(What you should do) Repeat exactly, and only, the lines of the entries below from the one with "Instruction: Click the 検索 search box" through the one with "Given: Click the Market field label", both ends included.

(Material supplied)
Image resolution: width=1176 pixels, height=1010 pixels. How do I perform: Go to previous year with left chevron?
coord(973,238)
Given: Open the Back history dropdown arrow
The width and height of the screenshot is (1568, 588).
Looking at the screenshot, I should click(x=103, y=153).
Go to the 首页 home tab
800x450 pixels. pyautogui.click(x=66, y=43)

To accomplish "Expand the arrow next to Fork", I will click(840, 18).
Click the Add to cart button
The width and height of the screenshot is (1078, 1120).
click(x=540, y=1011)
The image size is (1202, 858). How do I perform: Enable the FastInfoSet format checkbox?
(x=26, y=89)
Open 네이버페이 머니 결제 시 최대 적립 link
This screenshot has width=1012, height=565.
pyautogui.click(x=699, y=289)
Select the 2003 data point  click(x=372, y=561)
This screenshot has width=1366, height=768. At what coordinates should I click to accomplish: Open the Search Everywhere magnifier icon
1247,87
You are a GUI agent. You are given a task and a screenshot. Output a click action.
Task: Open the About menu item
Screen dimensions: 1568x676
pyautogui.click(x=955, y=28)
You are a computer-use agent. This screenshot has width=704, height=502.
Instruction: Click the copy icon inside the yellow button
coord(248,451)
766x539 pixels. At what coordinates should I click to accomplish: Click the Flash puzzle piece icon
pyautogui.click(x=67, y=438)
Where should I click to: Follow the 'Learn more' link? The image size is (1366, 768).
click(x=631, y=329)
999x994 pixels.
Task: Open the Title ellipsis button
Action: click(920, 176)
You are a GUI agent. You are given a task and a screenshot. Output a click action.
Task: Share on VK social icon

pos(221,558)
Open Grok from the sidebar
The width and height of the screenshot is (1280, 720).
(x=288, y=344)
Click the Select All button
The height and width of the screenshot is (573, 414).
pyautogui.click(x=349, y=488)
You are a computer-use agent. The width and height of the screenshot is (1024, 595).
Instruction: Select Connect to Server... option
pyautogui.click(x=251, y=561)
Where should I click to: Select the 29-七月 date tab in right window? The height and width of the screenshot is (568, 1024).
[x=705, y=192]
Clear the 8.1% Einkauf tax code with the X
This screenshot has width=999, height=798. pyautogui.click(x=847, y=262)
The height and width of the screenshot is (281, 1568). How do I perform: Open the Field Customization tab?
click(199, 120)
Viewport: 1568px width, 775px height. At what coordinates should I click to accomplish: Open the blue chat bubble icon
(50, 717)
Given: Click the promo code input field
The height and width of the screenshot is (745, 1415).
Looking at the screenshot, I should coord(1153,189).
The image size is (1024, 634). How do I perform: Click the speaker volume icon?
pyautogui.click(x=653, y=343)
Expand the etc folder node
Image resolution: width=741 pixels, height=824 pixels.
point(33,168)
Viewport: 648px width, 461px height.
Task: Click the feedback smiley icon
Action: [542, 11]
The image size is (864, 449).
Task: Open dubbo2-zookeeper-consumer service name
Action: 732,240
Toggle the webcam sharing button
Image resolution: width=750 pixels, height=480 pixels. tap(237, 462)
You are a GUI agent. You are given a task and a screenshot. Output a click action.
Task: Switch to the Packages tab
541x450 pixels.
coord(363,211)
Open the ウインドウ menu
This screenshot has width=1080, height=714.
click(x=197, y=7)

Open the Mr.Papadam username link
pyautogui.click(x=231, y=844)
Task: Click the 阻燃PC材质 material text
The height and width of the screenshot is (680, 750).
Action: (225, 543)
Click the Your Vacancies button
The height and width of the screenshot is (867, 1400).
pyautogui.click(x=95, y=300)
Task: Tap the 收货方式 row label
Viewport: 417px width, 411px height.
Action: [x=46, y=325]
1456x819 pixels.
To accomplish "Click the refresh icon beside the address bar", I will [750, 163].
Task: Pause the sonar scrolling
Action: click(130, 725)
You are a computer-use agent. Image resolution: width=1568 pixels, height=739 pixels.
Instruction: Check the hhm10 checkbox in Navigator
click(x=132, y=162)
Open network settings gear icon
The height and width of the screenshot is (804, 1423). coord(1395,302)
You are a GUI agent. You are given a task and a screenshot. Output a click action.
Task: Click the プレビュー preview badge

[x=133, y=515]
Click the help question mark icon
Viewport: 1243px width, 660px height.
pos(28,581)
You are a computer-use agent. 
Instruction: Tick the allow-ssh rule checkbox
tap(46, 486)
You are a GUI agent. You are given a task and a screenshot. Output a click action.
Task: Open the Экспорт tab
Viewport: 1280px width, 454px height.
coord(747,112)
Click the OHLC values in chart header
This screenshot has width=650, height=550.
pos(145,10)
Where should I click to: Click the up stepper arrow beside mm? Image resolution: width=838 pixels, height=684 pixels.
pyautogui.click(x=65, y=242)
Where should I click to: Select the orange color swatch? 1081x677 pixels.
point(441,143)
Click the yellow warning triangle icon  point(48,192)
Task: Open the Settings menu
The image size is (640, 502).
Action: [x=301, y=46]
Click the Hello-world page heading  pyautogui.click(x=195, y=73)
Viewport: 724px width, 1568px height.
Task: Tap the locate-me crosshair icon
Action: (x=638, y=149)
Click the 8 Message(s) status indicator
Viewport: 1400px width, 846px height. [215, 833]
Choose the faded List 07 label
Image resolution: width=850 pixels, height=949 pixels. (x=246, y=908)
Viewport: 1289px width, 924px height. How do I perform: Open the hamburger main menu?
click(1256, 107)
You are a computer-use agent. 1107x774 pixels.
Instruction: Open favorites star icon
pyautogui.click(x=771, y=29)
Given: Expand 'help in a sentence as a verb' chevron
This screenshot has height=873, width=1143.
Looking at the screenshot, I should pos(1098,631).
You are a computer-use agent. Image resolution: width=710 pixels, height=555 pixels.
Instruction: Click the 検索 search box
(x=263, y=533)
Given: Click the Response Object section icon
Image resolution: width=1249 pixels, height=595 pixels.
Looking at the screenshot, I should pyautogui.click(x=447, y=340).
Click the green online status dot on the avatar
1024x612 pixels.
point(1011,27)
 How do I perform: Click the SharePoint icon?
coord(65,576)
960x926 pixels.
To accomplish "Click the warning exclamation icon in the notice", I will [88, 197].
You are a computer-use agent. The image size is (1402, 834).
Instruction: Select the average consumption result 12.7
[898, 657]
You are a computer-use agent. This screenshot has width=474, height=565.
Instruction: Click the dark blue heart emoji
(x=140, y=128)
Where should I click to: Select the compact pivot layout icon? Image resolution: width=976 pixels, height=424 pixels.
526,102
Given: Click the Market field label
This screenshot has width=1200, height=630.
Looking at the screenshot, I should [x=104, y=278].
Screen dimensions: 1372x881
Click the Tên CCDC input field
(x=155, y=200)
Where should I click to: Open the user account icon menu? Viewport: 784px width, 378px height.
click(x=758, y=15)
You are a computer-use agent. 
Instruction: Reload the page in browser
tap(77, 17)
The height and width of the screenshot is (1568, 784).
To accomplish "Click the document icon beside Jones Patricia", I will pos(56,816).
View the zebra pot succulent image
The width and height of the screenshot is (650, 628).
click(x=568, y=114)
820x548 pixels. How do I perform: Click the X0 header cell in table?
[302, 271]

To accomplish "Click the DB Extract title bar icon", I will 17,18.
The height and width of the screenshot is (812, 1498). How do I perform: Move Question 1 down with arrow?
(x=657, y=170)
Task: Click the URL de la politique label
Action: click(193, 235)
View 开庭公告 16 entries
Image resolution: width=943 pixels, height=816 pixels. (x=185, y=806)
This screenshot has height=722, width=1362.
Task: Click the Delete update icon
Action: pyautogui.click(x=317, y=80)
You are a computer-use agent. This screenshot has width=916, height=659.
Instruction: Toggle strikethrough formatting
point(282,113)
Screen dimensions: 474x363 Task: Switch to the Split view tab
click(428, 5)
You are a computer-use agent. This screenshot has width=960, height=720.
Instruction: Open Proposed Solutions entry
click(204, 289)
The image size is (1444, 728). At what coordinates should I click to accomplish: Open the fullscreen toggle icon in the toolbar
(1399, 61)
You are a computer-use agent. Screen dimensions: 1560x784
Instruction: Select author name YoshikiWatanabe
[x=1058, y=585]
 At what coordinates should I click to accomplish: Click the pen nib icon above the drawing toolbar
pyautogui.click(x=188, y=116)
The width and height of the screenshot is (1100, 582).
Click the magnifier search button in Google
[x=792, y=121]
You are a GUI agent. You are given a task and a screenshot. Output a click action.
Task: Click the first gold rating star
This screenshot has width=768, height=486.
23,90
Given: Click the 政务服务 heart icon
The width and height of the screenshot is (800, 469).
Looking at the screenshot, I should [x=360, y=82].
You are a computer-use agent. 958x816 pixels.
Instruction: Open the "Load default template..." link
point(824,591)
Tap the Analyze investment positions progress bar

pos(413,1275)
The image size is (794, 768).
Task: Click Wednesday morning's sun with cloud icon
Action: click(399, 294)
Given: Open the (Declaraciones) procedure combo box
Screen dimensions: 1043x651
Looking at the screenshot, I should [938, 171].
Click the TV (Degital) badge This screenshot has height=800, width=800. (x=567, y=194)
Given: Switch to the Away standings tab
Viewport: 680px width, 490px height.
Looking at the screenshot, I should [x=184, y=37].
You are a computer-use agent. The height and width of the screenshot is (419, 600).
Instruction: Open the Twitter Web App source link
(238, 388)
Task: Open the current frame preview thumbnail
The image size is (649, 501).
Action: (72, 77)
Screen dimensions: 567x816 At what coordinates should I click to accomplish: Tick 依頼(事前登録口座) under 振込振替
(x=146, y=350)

(Task answer)
Instruction: Click the 検索 search box
(x=263, y=533)
Given: Click the Response Object section icon
Image resolution: width=1249 pixels, height=595 pixels.
Looking at the screenshot, I should pyautogui.click(x=447, y=340).
Click the green online status dot on the avatar
1024x612 pixels.
point(1011,27)
 How do I perform: Click the SharePoint icon?
coord(65,576)
960x926 pixels.
To accomplish "Click the warning exclamation icon in the notice", I will [88, 197].
You are a computer-use agent. The image size is (1402, 834).
Instruction: Select the average consumption result 12.7
[898, 657]
You are a computer-use agent. This screenshot has width=474, height=565.
Instruction: Click the dark blue heart emoji
(x=140, y=128)
Where should I click to: Select the compact pivot layout icon? Image resolution: width=976 pixels, height=424 pixels.
526,102
Given: Click the Market field label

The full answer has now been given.